Document text:
··········
Migrations: Schema History, Not Schema Memory

The boss has a new request for the Reconciler. Every expense row should now carry a confidence_score so finance can flag low-confidence matches for review.

The agent says, "I'll add a column."

You stop the agent.

In production, the difference between "add a column" and "add a column safely" is the difference between a 30-second change and a 30-minute outage. The Reconciler is running. Other Workers are reading the expenses table. There is real data behind the column. A migration file is the contract that says "here is the change, here is how to undo it, here is the version of the schema we are moving from and the version we are moving to." Without that file, you are at the mercy of whatever the agent remembered last.

This lesson teaches you to read migrations, apply them on a Neon branch, and refuse anything destructive without an explicit override.

Key Terms for This Lesson

Migration: a versioned file that describes a schema change. The same file runs on dev, on staging, on production. It produces the same schema everywhere.
DDL (Data Definition Language): the SQL that changes structure (CREATE TABLE, ALTER TABLE, DROP TABLE). Distinct from DML (INSERT, UPDATE, DELETE) which changes rows.
Idempotent migration: a migration that produces the same end state whether it runs once or twice. Safe to retry.
Upgrade: the function (or block) that moves the schema forward. Usually called upgrade() in Alembic.
Downgrade: the function that moves the schema back. Usually called downgrade(). Your rollback path.
Neon branch: a copy-on-write branch of your Neon database. Cheap. Disposable. The right place to test a migration before it touches your real data.

Why Schema Memory Fails

If you let the agent "just edit the model" or "just alter the table," three things break.

No history: a week later, nobody can say what the schema looked like on Tuesday.
No replay: dev and staging drift away from production because the change was made once on production and never recorded.
No rollback: if the change breaks something, the only way back is to remember the old shape and type it from memory. At 11pm. With the boss watching.

A migration file fixes all three. It is checked into git. It runs the same way everywhere. Its downgrade() block is the rollback you wrote at the time you knew best, not the one you guess at under pressure.

The agent writes the migration file. You read the DDL. The two roles do not change.

What a Migration File Looks Like

Here is the smallest example: add a confidence_score column to expenses. The DDL is the part you read. The Python wrapping is the part the agent writes.

# alembic/versions/2026_05_11_add_confidence_score.py
"""add confidence_score to expenses

Revision ID: ab12cd34
Revises: 9f0e1d2c
Create Date: 2026-05-11 09:00:00
"""

from alembic import op
import sqlalchemy as sa


def upgrade() -> None:
    op.add_column(
        "expenses",
        sa.Column("confidence_score", sa.Numeric(4, 3), nullable=True),
    )


def downgrade() -> None:
    op.drop_column("expenses", "confidence_score")

Two things to read:

upgrade() adds a confidence_score column on expenses. It is a numeric(4,3) (so values like 0.987). It is nullable, so existing rows keep going without backfilling.
downgrade() drops the same column. Your rollback path. If you change one, you change both.

The DDL underneath, in plain SQL, is just:

-- upgrade
ALTER TABLE expenses ADD COLUMN confidence_score NUMERIC(4,3);

-- downgrade
ALTER TABLE expenses DROP COLUMN confidence_score;

That is what the database actually runs. The Python is the wrapper that records "this revision was applied" so the next migration knows where it is starting from.
··········
Rows:
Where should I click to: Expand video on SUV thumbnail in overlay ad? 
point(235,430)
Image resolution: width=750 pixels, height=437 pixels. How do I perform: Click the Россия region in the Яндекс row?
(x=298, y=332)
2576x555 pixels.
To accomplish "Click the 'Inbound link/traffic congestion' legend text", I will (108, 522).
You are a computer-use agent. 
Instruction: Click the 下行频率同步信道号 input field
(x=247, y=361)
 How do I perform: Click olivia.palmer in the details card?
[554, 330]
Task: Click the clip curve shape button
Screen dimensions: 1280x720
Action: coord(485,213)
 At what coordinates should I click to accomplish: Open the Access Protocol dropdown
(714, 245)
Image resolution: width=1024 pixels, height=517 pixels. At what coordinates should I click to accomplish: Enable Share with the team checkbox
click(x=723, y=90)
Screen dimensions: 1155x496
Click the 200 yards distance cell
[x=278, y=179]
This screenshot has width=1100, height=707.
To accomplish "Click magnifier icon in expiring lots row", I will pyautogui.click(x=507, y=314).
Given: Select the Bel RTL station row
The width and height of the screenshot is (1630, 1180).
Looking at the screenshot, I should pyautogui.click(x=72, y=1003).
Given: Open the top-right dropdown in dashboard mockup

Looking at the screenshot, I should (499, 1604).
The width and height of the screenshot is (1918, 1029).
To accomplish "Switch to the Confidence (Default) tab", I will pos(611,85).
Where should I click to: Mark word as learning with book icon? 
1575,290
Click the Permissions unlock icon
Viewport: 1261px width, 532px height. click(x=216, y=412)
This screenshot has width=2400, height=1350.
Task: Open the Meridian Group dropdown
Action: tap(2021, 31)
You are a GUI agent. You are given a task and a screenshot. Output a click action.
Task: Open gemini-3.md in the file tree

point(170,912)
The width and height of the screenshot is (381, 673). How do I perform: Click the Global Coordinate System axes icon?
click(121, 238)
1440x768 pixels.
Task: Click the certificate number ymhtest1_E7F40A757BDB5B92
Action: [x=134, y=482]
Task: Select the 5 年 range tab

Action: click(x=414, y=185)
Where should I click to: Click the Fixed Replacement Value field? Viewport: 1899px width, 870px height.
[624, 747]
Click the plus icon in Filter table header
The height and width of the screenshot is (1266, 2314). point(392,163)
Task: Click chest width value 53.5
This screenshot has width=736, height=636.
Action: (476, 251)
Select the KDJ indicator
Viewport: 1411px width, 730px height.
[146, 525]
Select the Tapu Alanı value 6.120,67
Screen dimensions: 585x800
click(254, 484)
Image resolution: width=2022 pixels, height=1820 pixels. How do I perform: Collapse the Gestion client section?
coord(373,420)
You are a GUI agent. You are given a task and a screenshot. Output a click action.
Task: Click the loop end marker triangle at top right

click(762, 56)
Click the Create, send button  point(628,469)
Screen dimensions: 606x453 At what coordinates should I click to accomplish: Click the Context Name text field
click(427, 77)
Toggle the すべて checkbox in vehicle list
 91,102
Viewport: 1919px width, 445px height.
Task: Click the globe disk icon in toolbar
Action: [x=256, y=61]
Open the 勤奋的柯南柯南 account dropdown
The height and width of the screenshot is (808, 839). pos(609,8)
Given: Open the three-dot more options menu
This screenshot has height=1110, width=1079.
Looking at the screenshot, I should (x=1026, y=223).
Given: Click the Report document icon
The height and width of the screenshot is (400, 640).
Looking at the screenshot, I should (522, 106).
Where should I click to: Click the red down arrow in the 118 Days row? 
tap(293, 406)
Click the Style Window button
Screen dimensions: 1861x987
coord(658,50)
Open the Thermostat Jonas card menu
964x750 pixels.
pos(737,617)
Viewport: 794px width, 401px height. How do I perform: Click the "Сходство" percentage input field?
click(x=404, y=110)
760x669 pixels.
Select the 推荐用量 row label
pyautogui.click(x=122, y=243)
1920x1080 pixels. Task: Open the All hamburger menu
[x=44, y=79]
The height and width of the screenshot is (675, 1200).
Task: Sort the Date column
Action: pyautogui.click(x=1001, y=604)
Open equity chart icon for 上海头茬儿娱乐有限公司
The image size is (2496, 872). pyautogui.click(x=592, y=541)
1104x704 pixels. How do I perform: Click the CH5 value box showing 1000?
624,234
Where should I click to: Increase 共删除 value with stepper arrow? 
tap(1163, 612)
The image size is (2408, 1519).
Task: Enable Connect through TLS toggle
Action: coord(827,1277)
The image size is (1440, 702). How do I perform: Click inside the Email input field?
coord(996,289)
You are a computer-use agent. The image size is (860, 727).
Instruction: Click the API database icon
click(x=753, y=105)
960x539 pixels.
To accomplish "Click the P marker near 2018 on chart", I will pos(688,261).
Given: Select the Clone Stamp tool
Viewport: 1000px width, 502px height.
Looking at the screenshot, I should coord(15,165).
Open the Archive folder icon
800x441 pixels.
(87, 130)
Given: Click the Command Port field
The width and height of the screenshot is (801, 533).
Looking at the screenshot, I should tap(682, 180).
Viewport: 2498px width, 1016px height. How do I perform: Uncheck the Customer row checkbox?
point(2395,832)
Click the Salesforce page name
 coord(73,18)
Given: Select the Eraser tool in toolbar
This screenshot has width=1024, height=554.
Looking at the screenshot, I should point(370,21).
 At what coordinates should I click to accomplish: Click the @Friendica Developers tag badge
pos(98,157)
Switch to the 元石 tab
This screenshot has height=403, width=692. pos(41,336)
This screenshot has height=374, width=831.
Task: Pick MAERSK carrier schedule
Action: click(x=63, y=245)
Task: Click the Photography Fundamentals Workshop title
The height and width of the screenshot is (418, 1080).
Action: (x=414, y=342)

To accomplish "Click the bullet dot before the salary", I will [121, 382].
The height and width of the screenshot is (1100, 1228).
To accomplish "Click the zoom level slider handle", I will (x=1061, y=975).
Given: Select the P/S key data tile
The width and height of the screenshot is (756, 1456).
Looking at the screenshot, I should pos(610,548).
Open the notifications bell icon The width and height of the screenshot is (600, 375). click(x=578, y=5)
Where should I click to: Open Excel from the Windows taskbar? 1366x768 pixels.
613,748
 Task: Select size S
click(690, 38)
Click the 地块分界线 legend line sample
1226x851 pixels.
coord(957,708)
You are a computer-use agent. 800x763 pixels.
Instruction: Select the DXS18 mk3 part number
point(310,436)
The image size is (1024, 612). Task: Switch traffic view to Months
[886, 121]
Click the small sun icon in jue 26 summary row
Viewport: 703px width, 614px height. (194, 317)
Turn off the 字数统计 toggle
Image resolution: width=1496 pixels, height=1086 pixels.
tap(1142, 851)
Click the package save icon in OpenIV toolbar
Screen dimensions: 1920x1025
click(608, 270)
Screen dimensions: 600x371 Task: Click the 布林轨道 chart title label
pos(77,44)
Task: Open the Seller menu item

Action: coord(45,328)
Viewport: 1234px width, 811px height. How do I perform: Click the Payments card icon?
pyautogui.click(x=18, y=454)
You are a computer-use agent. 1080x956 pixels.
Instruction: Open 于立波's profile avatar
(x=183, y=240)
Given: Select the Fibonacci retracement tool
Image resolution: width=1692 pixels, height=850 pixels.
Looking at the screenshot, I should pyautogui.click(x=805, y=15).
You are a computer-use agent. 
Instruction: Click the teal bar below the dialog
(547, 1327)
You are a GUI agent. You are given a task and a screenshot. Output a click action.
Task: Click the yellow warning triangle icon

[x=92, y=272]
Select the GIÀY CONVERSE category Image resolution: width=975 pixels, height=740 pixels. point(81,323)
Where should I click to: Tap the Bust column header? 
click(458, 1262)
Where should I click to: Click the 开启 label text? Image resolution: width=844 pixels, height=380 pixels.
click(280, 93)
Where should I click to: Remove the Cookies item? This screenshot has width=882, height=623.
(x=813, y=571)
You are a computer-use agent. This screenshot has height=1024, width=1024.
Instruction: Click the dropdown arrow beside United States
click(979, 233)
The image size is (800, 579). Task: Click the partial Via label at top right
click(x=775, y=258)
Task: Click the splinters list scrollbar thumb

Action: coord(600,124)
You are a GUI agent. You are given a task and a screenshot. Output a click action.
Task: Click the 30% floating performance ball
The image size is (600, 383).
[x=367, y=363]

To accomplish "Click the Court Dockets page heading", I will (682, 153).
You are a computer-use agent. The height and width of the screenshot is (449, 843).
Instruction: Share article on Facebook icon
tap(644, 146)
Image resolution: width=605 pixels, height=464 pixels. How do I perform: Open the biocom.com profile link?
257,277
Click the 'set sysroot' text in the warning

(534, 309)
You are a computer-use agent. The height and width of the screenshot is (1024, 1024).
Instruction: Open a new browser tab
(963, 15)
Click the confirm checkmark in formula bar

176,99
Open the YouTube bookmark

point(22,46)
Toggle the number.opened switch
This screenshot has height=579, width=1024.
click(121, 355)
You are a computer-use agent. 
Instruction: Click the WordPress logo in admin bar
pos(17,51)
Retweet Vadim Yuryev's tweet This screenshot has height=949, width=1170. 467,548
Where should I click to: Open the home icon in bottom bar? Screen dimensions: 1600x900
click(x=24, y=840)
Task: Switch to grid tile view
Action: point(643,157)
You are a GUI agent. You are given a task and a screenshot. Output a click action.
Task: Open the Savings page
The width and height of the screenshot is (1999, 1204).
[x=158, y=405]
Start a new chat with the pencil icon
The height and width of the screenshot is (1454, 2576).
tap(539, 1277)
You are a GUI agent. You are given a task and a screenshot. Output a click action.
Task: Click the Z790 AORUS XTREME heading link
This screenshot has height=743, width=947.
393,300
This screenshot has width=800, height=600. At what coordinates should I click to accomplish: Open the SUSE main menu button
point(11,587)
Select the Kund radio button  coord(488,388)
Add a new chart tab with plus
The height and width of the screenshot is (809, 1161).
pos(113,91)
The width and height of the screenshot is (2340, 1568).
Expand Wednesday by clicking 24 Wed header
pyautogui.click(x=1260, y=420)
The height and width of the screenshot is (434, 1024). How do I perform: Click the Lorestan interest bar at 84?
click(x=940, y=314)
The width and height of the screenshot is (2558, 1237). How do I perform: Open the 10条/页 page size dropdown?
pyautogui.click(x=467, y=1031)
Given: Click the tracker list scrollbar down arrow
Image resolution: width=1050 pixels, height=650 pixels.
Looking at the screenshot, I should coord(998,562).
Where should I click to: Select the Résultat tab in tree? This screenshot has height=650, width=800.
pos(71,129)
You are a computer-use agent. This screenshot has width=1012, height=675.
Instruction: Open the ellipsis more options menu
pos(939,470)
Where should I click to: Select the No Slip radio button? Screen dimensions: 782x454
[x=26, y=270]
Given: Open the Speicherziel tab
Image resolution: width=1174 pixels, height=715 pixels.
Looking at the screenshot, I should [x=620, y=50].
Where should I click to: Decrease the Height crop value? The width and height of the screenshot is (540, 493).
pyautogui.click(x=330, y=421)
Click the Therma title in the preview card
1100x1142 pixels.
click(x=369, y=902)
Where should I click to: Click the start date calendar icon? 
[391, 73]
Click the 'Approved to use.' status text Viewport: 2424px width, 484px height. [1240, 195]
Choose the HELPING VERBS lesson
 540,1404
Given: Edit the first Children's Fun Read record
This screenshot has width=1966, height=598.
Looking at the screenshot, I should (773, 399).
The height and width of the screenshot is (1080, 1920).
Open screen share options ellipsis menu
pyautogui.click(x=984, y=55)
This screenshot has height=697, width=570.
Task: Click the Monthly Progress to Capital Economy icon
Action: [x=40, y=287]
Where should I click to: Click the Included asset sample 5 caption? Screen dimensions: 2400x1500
··········
Given exercise 1: According to the migrations lesson, where is the right place to test a migration before it touches your real data?
Given exercise 2: Write out the passage of the migrations lesson from "You stop the" to "agent remembered last.", word for word.

Expected answer 1: A Neon branch.

Expected answer 2:
You stop the agent.

In production, the difference between "add a column" and "add a column safely" is the difference between a 30-second change and a 30-minute outage. The Reconciler is running. Other Workers are reading the expenses table. There is real data behind the column. A migration file is the contract that says "here is the change, here is how to undo it, here is the version of the schema we are moving from and the version we are moving to." Without that file, you are at the mercy of whatever the agent remembered last.